RECORD LIST:

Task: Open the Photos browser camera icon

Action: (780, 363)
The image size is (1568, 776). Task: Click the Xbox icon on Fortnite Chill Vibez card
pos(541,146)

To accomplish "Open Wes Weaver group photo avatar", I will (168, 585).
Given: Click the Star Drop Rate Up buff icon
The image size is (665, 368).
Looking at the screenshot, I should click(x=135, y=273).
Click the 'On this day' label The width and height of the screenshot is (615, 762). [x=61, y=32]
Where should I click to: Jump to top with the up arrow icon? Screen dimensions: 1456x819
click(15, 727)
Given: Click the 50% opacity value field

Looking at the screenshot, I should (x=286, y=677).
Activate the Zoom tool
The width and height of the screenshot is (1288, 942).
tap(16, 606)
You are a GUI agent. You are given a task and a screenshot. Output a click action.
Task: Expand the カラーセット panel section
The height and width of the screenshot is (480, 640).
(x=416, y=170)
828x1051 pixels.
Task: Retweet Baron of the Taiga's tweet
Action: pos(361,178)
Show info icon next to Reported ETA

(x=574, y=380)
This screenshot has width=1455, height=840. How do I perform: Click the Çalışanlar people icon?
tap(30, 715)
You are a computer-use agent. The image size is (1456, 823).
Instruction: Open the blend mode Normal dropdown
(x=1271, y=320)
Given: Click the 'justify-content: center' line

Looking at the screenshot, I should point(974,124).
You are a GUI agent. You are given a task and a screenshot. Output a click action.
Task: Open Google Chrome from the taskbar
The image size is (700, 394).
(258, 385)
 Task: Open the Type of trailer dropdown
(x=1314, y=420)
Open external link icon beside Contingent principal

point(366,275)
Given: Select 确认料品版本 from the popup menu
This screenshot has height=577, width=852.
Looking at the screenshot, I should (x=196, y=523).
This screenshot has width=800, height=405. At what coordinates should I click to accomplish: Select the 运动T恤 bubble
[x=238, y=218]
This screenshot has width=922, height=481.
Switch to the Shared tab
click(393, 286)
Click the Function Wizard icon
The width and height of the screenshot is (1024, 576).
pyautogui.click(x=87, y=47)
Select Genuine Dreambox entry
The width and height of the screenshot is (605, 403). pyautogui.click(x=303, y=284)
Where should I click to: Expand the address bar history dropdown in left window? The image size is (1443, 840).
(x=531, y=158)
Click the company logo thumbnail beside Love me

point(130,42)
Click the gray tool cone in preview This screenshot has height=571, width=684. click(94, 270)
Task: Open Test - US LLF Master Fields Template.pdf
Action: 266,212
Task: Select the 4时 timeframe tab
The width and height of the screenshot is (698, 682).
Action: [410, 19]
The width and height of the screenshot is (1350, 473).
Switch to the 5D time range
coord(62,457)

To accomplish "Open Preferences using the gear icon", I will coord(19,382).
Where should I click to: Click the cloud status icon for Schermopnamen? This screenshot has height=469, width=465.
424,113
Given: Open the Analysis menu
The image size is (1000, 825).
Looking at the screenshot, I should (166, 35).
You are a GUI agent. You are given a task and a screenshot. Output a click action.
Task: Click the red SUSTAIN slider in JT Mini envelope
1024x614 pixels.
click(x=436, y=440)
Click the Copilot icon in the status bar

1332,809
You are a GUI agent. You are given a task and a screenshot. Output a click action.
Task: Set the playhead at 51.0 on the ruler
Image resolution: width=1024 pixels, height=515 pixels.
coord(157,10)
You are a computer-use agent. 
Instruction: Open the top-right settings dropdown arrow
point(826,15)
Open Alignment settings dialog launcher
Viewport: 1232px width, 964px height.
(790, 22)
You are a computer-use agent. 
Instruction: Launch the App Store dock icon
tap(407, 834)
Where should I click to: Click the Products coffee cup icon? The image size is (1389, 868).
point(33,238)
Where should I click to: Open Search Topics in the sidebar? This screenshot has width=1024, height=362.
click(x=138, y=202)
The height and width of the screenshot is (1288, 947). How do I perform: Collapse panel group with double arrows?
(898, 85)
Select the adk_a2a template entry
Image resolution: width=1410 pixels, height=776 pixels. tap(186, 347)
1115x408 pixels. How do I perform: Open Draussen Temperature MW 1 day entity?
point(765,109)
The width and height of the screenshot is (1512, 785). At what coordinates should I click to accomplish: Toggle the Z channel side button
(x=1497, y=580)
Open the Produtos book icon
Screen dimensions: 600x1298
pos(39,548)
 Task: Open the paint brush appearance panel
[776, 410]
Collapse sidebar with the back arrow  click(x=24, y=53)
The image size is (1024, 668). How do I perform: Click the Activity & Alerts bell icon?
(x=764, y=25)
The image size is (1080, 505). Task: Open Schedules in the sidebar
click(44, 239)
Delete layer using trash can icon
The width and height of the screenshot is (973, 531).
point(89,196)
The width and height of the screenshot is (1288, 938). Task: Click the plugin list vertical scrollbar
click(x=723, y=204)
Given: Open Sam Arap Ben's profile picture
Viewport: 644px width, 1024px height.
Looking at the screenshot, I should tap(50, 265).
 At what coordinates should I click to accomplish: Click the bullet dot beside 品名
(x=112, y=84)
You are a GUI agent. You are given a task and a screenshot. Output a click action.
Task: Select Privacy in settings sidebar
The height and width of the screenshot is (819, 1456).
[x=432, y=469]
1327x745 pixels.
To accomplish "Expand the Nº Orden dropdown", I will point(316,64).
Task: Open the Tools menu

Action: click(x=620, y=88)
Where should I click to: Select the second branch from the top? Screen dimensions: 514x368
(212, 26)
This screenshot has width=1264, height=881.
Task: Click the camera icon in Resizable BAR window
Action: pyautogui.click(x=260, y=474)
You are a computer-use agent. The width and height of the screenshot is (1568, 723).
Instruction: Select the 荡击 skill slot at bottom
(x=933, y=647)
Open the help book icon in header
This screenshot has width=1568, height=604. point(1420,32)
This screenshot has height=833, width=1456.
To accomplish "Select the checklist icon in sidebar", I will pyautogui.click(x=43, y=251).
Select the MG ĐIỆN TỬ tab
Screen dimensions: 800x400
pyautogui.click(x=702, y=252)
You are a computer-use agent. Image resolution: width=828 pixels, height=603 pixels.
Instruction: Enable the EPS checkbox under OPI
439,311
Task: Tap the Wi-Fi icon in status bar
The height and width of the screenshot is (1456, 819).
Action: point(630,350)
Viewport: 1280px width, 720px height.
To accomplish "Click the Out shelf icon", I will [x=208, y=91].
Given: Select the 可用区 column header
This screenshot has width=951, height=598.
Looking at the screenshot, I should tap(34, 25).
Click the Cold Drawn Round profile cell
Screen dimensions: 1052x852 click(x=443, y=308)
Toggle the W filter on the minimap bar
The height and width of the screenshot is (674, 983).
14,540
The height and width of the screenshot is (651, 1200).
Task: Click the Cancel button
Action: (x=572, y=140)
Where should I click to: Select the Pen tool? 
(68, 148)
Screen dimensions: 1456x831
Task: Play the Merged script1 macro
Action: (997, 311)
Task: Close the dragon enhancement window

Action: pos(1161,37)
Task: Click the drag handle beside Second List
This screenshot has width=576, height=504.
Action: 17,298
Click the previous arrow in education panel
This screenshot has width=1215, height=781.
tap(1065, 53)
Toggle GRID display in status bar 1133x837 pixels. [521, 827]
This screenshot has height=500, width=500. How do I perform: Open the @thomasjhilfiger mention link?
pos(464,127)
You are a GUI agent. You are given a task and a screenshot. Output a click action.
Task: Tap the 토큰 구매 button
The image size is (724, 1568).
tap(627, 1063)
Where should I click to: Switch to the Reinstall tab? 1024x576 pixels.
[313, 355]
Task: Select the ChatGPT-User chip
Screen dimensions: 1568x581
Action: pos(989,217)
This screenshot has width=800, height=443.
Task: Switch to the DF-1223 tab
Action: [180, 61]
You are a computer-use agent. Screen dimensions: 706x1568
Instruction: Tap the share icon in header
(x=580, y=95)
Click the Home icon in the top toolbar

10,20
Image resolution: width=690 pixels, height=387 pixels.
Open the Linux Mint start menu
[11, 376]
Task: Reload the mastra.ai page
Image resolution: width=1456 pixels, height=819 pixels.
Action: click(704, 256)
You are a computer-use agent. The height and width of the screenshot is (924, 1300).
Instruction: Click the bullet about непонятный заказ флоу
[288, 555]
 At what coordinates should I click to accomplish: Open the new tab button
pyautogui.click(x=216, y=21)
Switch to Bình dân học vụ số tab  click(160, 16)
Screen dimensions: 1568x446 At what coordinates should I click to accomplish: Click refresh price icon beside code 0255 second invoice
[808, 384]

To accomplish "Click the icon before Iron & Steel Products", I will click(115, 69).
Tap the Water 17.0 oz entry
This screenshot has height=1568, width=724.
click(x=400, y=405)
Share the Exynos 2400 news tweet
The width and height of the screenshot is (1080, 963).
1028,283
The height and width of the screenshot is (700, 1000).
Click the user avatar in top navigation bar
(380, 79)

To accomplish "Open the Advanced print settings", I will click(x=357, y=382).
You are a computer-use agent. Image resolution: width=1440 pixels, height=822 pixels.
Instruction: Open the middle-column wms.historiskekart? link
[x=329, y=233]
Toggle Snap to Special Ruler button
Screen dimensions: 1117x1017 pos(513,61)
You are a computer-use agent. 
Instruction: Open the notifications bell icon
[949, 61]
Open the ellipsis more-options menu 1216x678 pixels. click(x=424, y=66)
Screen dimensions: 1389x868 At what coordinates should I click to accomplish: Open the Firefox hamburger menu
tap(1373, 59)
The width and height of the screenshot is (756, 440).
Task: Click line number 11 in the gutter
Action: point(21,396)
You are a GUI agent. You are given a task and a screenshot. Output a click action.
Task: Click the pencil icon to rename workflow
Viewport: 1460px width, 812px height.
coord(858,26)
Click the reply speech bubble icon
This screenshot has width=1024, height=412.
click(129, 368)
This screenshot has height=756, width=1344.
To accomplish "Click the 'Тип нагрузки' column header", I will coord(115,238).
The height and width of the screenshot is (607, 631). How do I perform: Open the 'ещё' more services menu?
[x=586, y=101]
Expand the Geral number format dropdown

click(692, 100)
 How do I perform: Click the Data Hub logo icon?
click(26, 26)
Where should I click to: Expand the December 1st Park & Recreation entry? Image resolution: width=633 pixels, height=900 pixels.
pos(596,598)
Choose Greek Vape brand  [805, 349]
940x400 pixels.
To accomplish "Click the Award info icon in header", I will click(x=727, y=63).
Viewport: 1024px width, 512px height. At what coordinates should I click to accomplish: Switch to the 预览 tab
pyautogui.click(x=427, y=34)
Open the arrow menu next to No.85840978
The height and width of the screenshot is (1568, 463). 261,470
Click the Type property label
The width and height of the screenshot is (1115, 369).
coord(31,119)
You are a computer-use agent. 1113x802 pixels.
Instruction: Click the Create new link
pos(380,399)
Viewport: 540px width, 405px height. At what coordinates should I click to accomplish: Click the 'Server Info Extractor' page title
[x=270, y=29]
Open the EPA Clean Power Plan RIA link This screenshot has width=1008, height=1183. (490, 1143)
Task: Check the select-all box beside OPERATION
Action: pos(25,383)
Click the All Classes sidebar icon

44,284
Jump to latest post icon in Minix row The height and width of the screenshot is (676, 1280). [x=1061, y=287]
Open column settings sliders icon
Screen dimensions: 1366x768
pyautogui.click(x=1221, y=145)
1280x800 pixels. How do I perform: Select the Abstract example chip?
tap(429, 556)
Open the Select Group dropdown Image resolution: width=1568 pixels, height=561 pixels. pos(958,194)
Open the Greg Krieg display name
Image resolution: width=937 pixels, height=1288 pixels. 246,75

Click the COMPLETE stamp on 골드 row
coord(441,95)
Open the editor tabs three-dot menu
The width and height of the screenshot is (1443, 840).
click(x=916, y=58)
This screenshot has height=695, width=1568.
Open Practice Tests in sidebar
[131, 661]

GOAL: Update the data starting at the line containing "Given: Open Sam Arap Ben's profile picture" and ending at the line containing "(x=112, y=84)": replace "bullet dot" with "round marker", leave everything else unchanged, and return only those lines.

SOLUTION TO THE PROBLEM:
Given: Open Sam Arap Ben's profile picture
Viewport: 644px width, 1024px height.
Looking at the screenshot, I should tap(50, 265).
 At what coordinates should I click to accomplish: Click the round marker beside 品名
(x=112, y=84)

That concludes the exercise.